Excerpt:
◆ ◆ ◆
Relax, your electric car won’t short-circuit your pacemaker

Relax, your electric car won’t short-circuit your pacemaker


With more and more electric cars moving from the drawing board to the highways, their popularity is soaring. While advocates sing the praises of the new technology, some questions have been raised about the price of the vehicles, the scarcity of charging stations and the life of the batteries.

Thanks to a recent study by German scientists, one other question appears to have been answered: Electric cars, they found, won’t interfere with a person’s pacemaker.

In the study, reported in the Annals of Internal Medicine, researchers recruited people who were using pacemakers, implantable defibrillators and similar devices known as cardiovascular implantable electronic devices, or CIEDs. Altogether, 42 devices from seven manufacturers were tested under three conditions: with patients inside while the vehicle ran on a test bench, with patients in the car as it was being charged, and with patients as passengers while the car was driven on a road.

The team found the electromagnetic strength was highest when the cars were being charged, but there was no pacemaker inhibition, no shocks and no devices needed to be reprogrammed.

Electric cars are equipped with shielding to prevent electromagnetic interference with on-board computer systems, which the researchers said could explain the low electromagnetic strength inside the cars. This shielding may also be what protected the heart devices from any interference.

The results are good news for people with heart-helping devices who would like to go electric without putting their health at risk. The cars themselves won’t give you a jolt, but the dealership’s numbers could still give you sticker shock.
◆ ◆ ◆
Tasks to carry out:
1. Copy out the part of the electric car article from "In the study, reported" up to and including "driven on a road.".
2. In two sentences, summarize the article on electric cars and pacemakers.
The rows here have no connection to the article about electric cars and pacemakers.

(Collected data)
◆ ◆ ◆
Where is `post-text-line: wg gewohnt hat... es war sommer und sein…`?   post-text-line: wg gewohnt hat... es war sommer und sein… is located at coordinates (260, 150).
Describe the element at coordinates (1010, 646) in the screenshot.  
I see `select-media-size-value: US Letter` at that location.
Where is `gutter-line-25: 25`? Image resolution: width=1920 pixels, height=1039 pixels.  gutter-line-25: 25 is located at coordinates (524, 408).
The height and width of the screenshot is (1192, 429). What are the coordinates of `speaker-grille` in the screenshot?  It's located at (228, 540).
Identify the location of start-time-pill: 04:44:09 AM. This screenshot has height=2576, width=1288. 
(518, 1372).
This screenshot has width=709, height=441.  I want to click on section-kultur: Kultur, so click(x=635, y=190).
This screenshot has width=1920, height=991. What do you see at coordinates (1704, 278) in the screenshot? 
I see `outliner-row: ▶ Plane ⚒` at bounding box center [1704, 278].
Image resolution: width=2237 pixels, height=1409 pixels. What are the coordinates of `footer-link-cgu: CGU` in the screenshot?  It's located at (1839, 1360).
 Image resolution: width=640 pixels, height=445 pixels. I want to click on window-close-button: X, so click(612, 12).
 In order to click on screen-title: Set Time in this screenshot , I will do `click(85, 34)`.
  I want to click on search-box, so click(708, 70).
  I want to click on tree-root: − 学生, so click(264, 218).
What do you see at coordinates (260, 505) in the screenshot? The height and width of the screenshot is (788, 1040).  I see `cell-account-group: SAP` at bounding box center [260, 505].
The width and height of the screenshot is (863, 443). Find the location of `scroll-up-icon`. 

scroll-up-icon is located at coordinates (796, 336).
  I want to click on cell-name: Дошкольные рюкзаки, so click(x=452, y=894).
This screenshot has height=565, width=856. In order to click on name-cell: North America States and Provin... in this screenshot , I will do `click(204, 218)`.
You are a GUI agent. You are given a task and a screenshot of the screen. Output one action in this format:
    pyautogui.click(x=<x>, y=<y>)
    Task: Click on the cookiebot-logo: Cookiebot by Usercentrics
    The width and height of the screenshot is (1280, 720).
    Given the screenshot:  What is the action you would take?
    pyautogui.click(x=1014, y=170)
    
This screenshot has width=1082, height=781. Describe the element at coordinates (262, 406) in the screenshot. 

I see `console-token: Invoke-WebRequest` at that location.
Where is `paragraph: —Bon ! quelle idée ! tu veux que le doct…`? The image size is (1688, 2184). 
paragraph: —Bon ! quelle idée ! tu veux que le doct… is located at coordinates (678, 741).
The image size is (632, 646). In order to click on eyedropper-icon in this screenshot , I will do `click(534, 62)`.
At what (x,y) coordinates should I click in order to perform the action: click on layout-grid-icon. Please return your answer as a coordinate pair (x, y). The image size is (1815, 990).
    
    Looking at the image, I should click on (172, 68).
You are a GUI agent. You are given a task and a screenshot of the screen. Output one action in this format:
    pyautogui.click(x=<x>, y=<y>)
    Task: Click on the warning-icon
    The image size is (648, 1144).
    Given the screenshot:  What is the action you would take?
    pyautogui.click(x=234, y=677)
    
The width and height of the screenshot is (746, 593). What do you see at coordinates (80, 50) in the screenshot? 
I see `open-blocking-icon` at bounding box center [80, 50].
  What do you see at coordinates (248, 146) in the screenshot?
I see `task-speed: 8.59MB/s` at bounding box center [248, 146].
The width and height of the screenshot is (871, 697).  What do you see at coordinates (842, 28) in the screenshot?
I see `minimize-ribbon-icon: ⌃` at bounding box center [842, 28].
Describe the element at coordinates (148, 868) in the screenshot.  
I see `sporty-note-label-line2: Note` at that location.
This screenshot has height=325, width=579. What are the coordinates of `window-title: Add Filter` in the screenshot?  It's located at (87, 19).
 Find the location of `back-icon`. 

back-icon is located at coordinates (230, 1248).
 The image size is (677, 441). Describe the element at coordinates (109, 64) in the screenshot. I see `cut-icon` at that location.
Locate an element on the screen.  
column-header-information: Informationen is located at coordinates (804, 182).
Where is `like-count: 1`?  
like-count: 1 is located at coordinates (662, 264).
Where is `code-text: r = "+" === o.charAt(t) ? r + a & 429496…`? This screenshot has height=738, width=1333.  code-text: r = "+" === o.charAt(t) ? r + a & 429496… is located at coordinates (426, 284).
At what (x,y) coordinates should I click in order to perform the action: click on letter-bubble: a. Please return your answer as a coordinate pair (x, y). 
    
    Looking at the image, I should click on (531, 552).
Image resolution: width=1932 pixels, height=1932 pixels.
◆ ◆ ◆
Solution set:
1.
In the study, reported in the Annals of Internal Medicine, researchers recruited people who were using pacemakers, implantable defibrillators and similar devices known as cardiovascular implantable electronic devices, or CIEDs. Altogether, 42 devices from seven manufacturers were tested under three conditions: with patients inside while the vehicle ran on a test bench, with patients in the car as it was being charged, and with patients as passengers while the car was driven on a road.

2. A study by German scientists, reported in the Annals of Internal Medicine, tested 42 pacemakers, implantable defibrillators and similar devices from seven manufacturers in people inside electric cars on a test bench, during charging and on the road. Electromagnetic strength was highest during charging, yet no device was inhibited, gave a shock or needed reprogramming, which the cars' shielding against electromagnetic interference may explain.